→ Work instructions:
Convert every line of the items below into one JSON list of strings, one string per line, with blank lines omitted.

→ Data provided:
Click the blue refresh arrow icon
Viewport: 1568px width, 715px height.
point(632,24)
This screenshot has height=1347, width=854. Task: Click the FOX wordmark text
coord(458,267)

→ Result of this exercise:
[
  "Click the blue refresh arrow icon",
  "Viewport: 1568px width, 715px height.",
  "point(632,24)",
  "This screenshot has height=1347, width=854. Task: Click the FOX wordmark text",
  "coord(458,267)"
]